Il ne faut pas s’en couvrir au moment où on dit n’importe quoi — comme saint Augustin. Car alors cette notion devient l’instrument d’un pouvoir totalitaire. Tout ce qu’il plaît à l’Église de dire est alors à accepter, ou comme vérité reconnue par l’adhésion de la raison, ou comme mystère. Autrement dit, adhésion inconditionnelle à l’Église. C’est ce que saint Thomas nomme la foi, ainsi que le catéchisme du Concile de Trente.

Il n’y a que trois amours inconditionnels : l’amour de Dieu, — l’amour anonyme du prochain — l’amitié de deux saints.
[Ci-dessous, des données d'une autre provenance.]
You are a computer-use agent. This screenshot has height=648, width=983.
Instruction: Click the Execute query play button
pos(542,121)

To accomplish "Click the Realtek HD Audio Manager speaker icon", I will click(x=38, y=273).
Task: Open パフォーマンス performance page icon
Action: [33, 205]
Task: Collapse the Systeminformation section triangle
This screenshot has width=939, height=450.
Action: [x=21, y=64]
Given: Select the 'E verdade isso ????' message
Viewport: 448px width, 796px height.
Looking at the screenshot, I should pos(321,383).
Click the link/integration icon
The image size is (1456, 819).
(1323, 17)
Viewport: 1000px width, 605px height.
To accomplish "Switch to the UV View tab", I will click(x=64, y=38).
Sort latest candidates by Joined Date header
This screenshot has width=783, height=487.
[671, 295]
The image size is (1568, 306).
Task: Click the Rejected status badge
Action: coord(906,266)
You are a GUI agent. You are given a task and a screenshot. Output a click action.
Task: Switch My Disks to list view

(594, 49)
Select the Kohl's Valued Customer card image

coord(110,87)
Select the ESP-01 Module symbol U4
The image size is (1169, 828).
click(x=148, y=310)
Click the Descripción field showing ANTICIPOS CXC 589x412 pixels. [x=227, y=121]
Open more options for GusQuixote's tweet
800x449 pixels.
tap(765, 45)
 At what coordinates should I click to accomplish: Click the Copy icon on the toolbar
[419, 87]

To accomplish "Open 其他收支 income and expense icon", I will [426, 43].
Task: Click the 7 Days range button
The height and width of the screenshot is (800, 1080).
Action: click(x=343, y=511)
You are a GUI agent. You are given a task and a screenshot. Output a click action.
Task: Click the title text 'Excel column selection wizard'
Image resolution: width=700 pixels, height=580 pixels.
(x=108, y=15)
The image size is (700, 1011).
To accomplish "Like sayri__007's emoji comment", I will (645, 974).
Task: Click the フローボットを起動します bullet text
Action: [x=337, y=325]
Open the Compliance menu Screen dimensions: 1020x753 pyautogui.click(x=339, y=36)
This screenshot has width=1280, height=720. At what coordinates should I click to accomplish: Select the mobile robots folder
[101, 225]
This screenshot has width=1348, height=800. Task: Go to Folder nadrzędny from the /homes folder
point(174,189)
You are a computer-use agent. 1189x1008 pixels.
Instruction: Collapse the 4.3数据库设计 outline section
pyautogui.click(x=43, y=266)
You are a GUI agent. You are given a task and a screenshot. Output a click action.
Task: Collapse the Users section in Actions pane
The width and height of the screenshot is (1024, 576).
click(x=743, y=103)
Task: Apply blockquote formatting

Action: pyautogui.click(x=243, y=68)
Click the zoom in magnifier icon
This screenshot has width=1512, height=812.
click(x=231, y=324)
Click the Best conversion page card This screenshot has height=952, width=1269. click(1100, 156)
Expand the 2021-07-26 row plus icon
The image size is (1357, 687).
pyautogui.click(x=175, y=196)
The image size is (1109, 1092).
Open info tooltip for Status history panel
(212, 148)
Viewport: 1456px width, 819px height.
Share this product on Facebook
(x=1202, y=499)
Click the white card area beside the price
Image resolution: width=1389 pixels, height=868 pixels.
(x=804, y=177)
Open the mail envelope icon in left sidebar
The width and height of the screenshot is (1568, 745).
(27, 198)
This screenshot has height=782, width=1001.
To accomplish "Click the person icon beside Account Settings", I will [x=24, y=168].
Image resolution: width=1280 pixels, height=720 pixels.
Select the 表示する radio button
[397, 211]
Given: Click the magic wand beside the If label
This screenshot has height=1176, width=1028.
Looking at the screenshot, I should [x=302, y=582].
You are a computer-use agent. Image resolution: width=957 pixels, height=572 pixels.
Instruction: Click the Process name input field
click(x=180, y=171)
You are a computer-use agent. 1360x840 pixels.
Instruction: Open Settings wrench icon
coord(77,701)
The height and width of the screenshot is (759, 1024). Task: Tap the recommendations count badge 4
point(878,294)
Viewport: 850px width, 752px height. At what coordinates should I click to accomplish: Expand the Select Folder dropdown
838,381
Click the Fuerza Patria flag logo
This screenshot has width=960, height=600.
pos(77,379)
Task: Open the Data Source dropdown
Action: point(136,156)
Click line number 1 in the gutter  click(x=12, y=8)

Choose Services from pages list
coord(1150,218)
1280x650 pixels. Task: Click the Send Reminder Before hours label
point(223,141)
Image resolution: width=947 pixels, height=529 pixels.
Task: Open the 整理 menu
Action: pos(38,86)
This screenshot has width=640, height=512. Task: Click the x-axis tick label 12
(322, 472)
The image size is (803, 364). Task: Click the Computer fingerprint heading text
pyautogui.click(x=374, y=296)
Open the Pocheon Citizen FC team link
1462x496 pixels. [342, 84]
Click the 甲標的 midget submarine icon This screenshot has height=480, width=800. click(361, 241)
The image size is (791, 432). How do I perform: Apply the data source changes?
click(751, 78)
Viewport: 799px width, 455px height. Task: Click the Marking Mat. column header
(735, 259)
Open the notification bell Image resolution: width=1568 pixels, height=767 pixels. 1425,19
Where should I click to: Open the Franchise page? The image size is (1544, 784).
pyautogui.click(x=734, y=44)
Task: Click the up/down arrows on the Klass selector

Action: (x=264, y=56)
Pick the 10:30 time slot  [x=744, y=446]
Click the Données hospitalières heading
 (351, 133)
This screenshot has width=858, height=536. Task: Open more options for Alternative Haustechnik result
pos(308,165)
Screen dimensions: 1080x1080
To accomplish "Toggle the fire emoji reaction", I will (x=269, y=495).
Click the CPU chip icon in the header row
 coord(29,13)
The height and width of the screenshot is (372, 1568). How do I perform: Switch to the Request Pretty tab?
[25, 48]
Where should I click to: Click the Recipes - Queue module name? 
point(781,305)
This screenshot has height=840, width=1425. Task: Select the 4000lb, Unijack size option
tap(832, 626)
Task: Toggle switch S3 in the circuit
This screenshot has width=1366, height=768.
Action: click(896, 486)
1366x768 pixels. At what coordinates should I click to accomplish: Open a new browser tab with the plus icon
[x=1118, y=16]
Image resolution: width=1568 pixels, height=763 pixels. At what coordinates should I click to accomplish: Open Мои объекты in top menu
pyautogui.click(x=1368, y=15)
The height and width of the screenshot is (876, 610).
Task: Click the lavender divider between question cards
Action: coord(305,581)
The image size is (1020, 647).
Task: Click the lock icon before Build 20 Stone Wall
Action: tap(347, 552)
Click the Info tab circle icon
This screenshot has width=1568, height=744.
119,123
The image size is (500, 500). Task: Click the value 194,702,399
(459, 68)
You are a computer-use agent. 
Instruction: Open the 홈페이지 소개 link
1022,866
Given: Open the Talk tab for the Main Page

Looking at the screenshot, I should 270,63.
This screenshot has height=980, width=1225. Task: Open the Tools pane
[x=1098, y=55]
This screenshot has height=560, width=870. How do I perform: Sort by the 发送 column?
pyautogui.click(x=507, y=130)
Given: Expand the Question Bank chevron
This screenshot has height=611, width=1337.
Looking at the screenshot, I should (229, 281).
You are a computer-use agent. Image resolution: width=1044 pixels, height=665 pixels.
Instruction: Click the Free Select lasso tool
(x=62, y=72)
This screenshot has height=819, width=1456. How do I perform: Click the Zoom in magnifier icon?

L’amour inconditionnel de l’Église est de l’idolâtrie.

On n’a le droit d’aimer inconditionnellement que ce qui est inconditionné.

C’est-à-dire Dieu et la présence infuse de Dieu — soit actuelle dans un saint, soit potentielle dans toute créature pensante.

Il y a une chose inconditionnée dans l’Église, mais c’est seulement la présence du Christ dans l’Eucharistie.

L’Église comme société émettant des opinions est un phénomène de ce monde, conditionné.

Dieu a mis en tout être pensant la capacité de lumière nécessaire pour contrôler la vérité de toute pensée. Le Verbe est la lumière qui éclaire tout homme. Quel texte plus formel pourrait-on désirer ?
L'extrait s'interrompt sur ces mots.